(Dataset entries)
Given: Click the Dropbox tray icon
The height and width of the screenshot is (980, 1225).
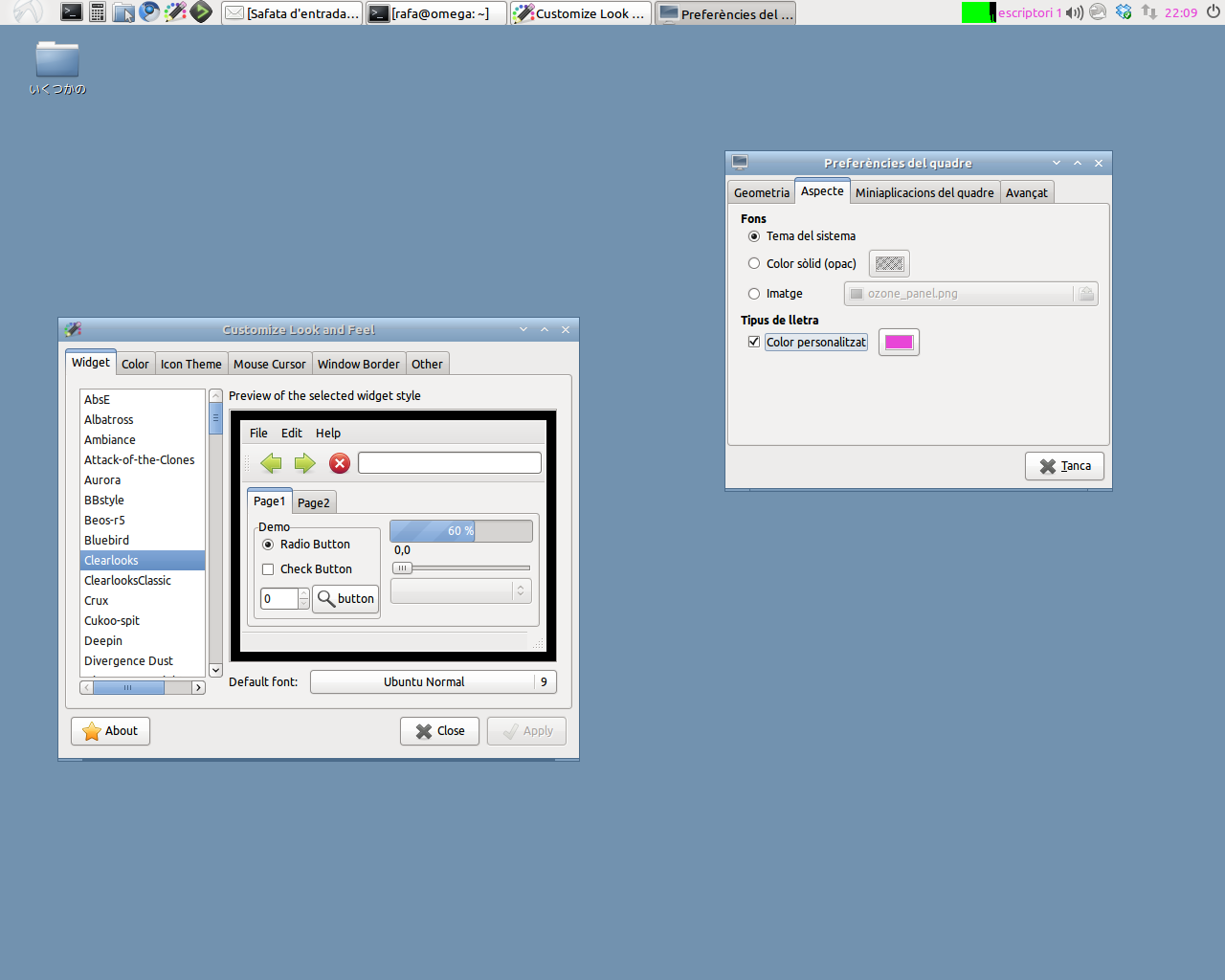Looking at the screenshot, I should click(1124, 12).
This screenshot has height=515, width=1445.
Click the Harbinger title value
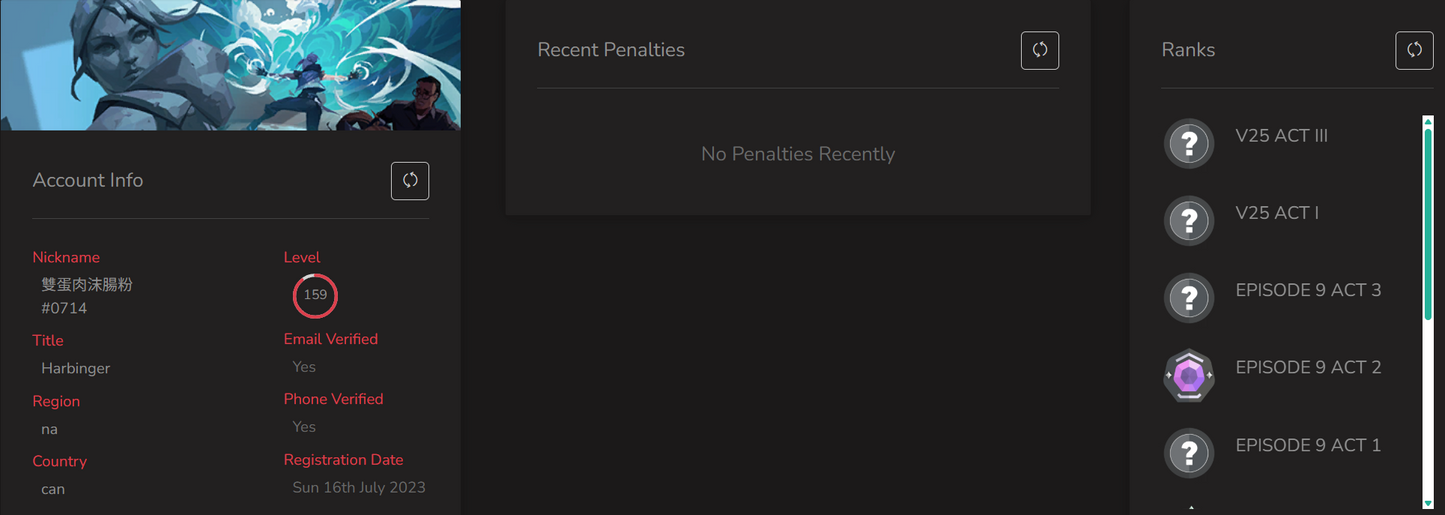(x=76, y=368)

# PROBLEM DETAILS:
Make an exact copy of the lines above, starting at the line that contains "This screenshot has height=515, width=1445." and running through the final line of the entries. Omit the pictures.

# ANSWER SPACE:
This screenshot has height=515, width=1445.
Click the Harbinger title value
(x=76, y=368)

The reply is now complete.